Fly fishing in the Fall is one of my favorite times of the year, the fish are pretty strict to a pattern but whenever you find out exactly how they want it then your in for an amazing day if fly fishing.
Tips: Downsize your fly patterns to match the hatch, instead of number two Clousers throw size sixes. The fish will congregate around the outflow of moving water and there will be a constant supply of food and the fish know that. Don’t drift too close to the current this could spook the fish. Cloudy days are great streamer fishing as the bass are more active than on sunny days.

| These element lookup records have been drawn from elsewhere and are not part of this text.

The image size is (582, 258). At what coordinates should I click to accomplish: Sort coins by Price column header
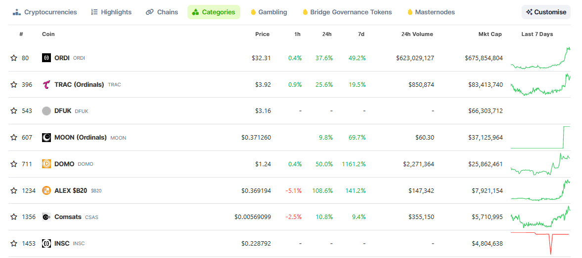pyautogui.click(x=262, y=34)
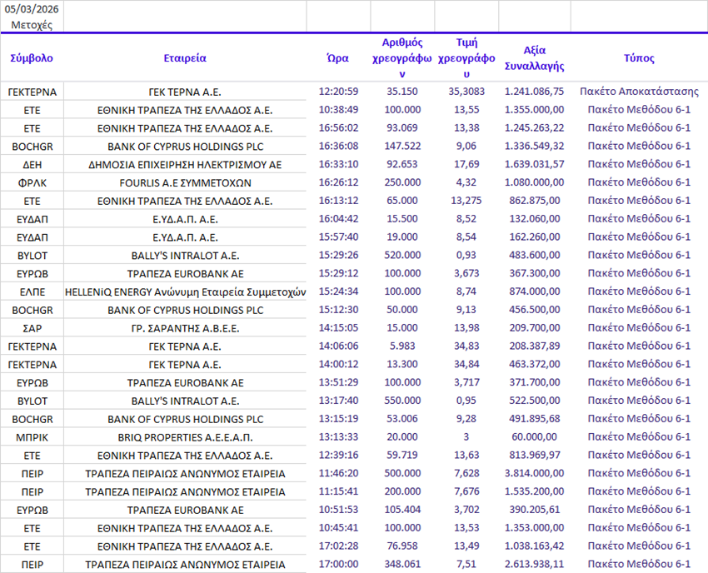Select the Μετοχές label cell

(32, 24)
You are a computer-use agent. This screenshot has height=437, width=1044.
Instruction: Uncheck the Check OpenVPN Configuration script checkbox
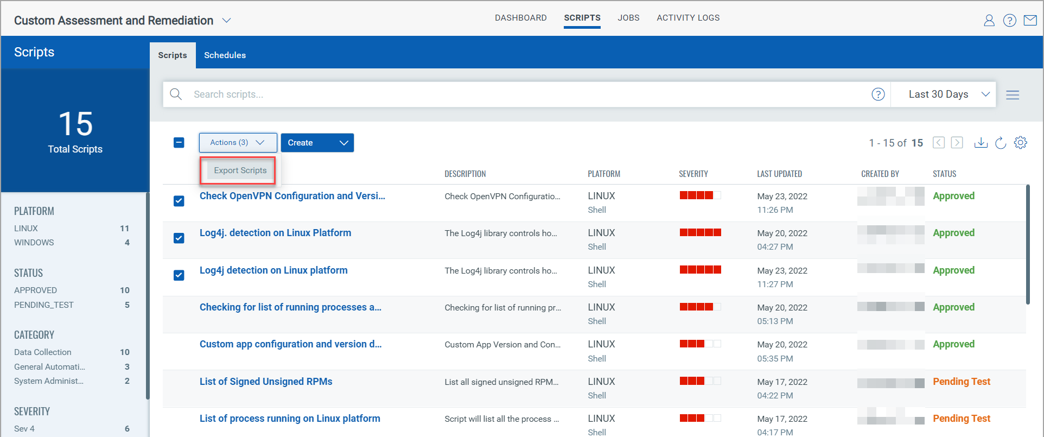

Techniques: This time of year the fish are feeding to fatten back up from the grueling summer and to prepare for the cold winter. With the above average temperatures and constant storms, the fish have stayed close to the flowing water whether that be from canals, creeks, or culvert pipes. The higher water levels have caused increased water flows and this pushes bait into ambush zones. When fishing the moving water don’t be afraid to stay there and fish for a little while. Keep drifting your fly through the current and also in the slack areas around the pipe or canal mouth. The water levels also push the bass shallow early in the morning. Frog patterns have been very successful causing some awesome blow ups. With topwater fly choices, stick to frog patterns both popper style and diving. The diving patterns work well with a slow retrieve or swimming it just underneath the surface depending on how aggressive the bass is. When its overcast the bass tend to want to chase prey since they feel safer from predators and have the advantage over prey in these adverse conditions. Those diving frogs or small white streamers are perfect for the more active bass. When it’s sunny its best to slow it down and pick apart structure rather than cover water. Pay extra attention to grass lines and hardcover on sunny days when the bass don’t chase as much. The bluegill action has still been very good. With Popper Dropper rigs still being the best bet. Brighter colored topwaters in chartreuse, blue, or orange in a size 10 with a size 12 or smaller hares ear or pheasant tail trailed behind it. Also, they have been munching the small streamers as well. When they are around hardcover, it has been docks, the less grass the better. They are also around the flowing water to eating the same flies as the bass. Using small nymphs without an indicator or popper can be deadly as well since you can allow these flies to fall deeper. Damselfly nymphs and pheasant tails are always productive.